The current news about China is actually pretty normal. China has had many hefty economic problems that have been in plain sight for years or in some cases decades. Suddenly this common knowledge is a big deal?
The well-known Chinese property market problems, self-inflicted or otherwise, definitely aren’t current news. Exports tend to go up and down, also not news. The American moves to get out of China are not news. The Great Chip Shortage is hardly news. The failure of the Belt and Road initiative also isn’t exactly hot gossip.
…So why the sudden hysteria? Why wipe out investors for the sake of extremely old news? These are the “reasons” for this global hypochondria in the markets. The genius-led markets never overstate or overrate anything, as we know. So whatever it is now, it must be awful.
It can’t possibly be just the obvious getting a mention and a few numbers to back up the obvious. So there!
Geopolitics, the gargoyle of human history, has been doing a lot of the damage. The US vs China issues could be written on any macro by a particularly uninspired cockroach. Those issues are pretty much the same as ever.

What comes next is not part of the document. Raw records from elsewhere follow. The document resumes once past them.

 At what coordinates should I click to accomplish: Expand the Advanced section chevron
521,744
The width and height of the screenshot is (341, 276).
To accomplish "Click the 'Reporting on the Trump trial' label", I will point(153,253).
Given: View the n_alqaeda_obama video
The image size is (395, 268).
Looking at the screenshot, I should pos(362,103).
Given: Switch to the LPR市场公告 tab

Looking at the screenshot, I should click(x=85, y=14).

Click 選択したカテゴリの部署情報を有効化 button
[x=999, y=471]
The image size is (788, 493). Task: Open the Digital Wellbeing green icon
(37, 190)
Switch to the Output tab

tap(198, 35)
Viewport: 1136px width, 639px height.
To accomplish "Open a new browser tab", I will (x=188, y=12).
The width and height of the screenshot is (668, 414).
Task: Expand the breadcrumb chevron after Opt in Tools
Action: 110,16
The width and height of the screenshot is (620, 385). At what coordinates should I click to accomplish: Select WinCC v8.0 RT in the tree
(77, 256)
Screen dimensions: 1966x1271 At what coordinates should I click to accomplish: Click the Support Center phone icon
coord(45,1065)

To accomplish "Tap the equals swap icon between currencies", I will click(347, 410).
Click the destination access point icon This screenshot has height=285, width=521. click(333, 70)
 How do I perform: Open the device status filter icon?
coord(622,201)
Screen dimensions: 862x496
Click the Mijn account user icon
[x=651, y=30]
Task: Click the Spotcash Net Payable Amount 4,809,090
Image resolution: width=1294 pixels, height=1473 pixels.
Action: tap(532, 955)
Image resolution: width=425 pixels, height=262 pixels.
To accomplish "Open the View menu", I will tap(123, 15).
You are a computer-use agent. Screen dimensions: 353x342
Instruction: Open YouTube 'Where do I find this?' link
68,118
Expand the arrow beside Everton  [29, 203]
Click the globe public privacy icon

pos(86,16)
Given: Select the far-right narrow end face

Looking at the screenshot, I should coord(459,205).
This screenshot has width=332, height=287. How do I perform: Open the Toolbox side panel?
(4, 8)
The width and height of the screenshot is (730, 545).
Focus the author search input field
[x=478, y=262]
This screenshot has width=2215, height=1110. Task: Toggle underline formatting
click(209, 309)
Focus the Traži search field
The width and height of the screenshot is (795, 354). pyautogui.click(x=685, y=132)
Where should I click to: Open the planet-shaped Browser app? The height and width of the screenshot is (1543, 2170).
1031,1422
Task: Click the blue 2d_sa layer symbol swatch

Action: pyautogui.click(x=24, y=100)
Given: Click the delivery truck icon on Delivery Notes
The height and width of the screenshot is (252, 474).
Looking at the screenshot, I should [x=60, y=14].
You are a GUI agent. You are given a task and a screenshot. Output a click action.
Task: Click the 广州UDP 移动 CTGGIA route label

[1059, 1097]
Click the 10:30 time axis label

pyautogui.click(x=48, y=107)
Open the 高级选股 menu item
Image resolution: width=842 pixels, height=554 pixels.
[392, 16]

What’s changed is the degree of emphasis on direct confrontation of any and every issue. The degree of hypocrisy in trade is also an issue. Both countries have been making billions or more probably trillions out of doing business.
Do you seriously think an iPhone costs thousands of dollars to make? Does Amazon and everyone on Amazon make a few cents here or there out of pure luck?
Come off it. Without a massive reliable production base, none of that could happen.
Nor is the hypocrisy confined to geopolitics. Obviously, there couldn’t possibly be anything wrong with the West’s own nutcase core economics. Making life unaffordable for as many people as possible is the only way to maintain growth, according to some. Artificially generated inflation is obviously the intelligent way to deal with the nuking of consumer buying power and torpedoing demand. Credit is now also much more expensive due to all this brilliance. How could a little thing like that possibly affect the markets for Chinese exports?
Of course, Chinese growth is affected by both local and international conditions. How could it possibly not be affected? Trade numbers aren’t set in stone.
…Leading somehow by strange logics and weird insights to a question:
Are you out of your minds? I mean, more than usual?
China, the EU, and America have nothing to gain from this situation. Economic stagnation and misdirection aren’t DIY things. Nor is there much geopolitical advantage for either nation.
Even if America can convince itself that China getting stuck in an economic go-nowhere quagmire is a somehow long-term strategic win, there’s a big price to pay. Imagine what might happen if the global trade model of the last 30 years stops working. America’s money is glued to the global economy.
China is a “command economy”, remember? That means that someone is likely to get penalized and abrupt changes are guaranteed. A lot of iffy credit can be written down or written off. Chinese imports can source elsewhere. Chinese imports actually dropped last month. Exports may be simply responding to the West’s inspired inflation.
In global economics, what goes around insists on also coming around whether anyone likes it or not.